John Hagee wants our sympathy:
What has been disappointing has been to see my life's work - the great passion of my life ? mischaracterized and attacked. I have dedicated my life to combating anti-Semitism and supporting the State of Israel. In taking a stand for Israel I have received death threats from anti-Semites and neo-Nazis, and I've had the windows of my car blown out beneath the windows of the rooms in which my children slept. To hear people who know nothing about me or my life's work claim that I somehow excuse the Holocaust is simply heartbreaking.You would think there would be a huge paper trail relating to these threats, with intense investigations by the local police and perhaps the FBI. Yet Hagee suggest that the FBI didn't investigate his report of these various anonymous threats and acts, all of which apparently date back to 1981. And what of the way he tells the story?
Later, he related a story of a similar event in 1981 at his church where a bomb threat was called in.
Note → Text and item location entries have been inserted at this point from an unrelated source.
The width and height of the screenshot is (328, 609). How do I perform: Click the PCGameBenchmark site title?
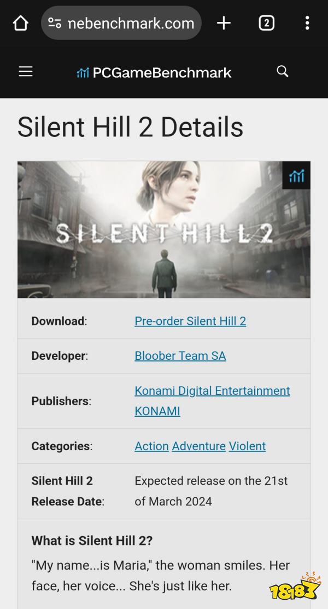(x=162, y=72)
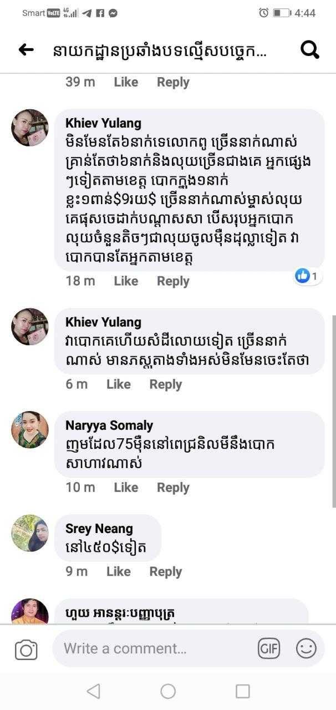
Task: Like Khiev Yulang's 18 m comment
Action: [x=126, y=281]
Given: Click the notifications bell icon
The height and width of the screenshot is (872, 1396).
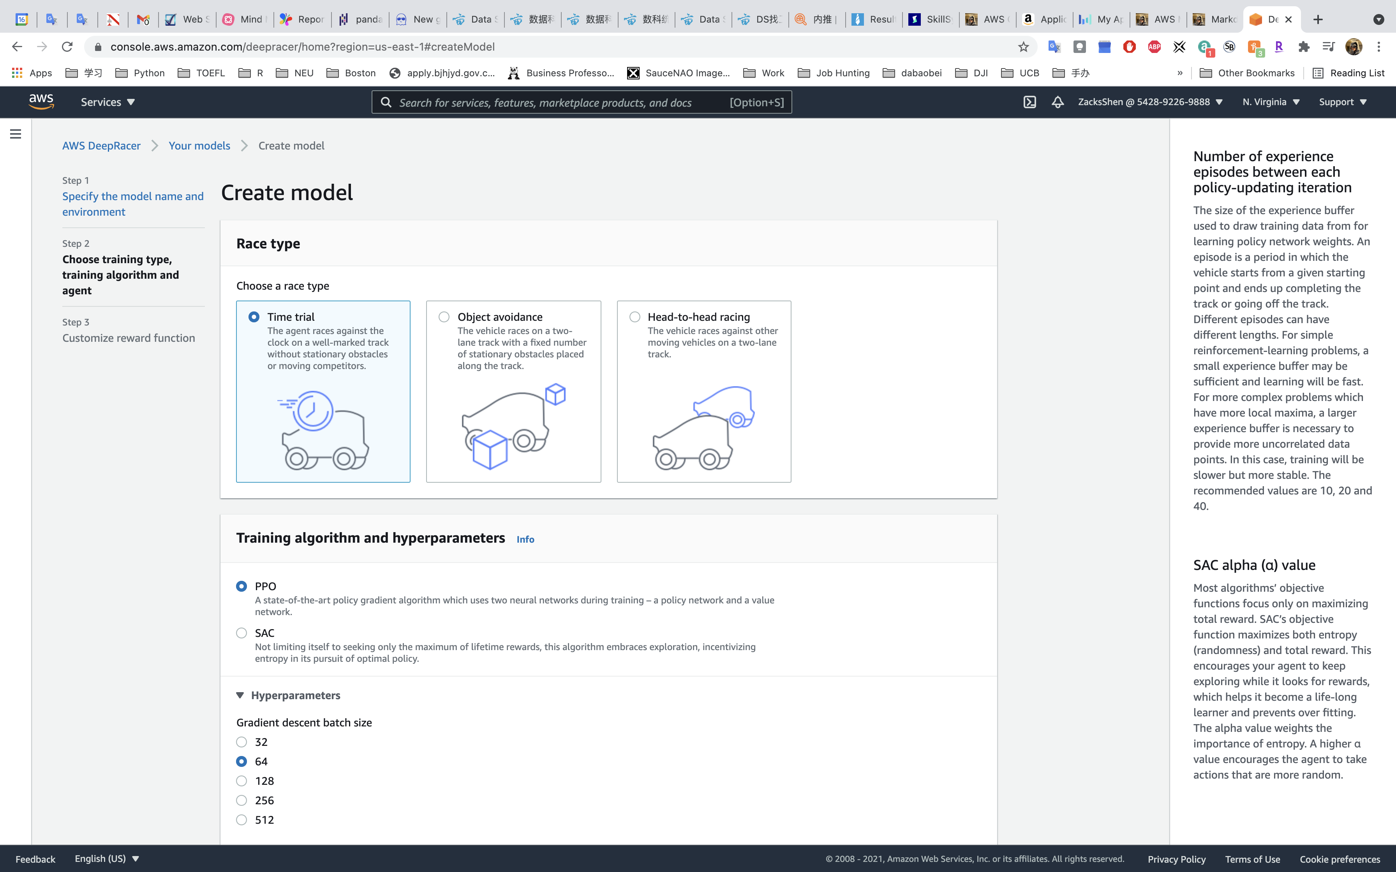Looking at the screenshot, I should [1057, 102].
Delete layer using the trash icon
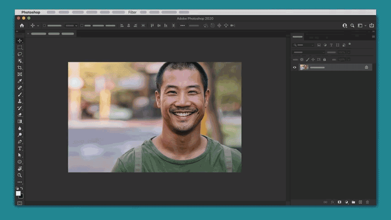391x220 pixels. [x=368, y=202]
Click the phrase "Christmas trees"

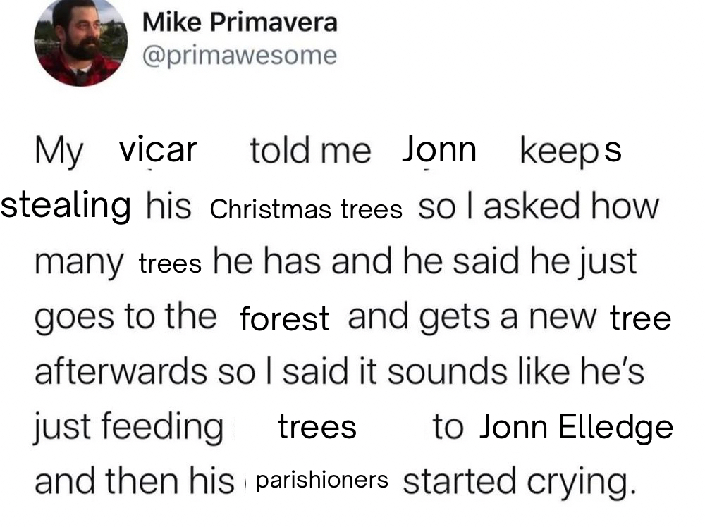(306, 209)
When he informed the attendees of the threat, the Christians in the audience left the building quickly, but the Jews in attendance stayed put "as if I had said there would be kosher hot dogs available afterward."Such a funny man.
But that's bypassing the central question. Hagee's "support" for Israel grows out of his religious belief, that God wants all of the world's Jews to congregate in Israel where, in the "end of days", they will either perish in the "sea of fire" or convert to Christianity. In Hagee's words, "Today Israel is back in the land and they are at Ezekiel 37 and 8. They are physically alive but they're not spiritually alive." Hagee's views in a literal sense may constitute "support for Israel", but it takes a great deal of imagination to construe them as also supportive of Jews.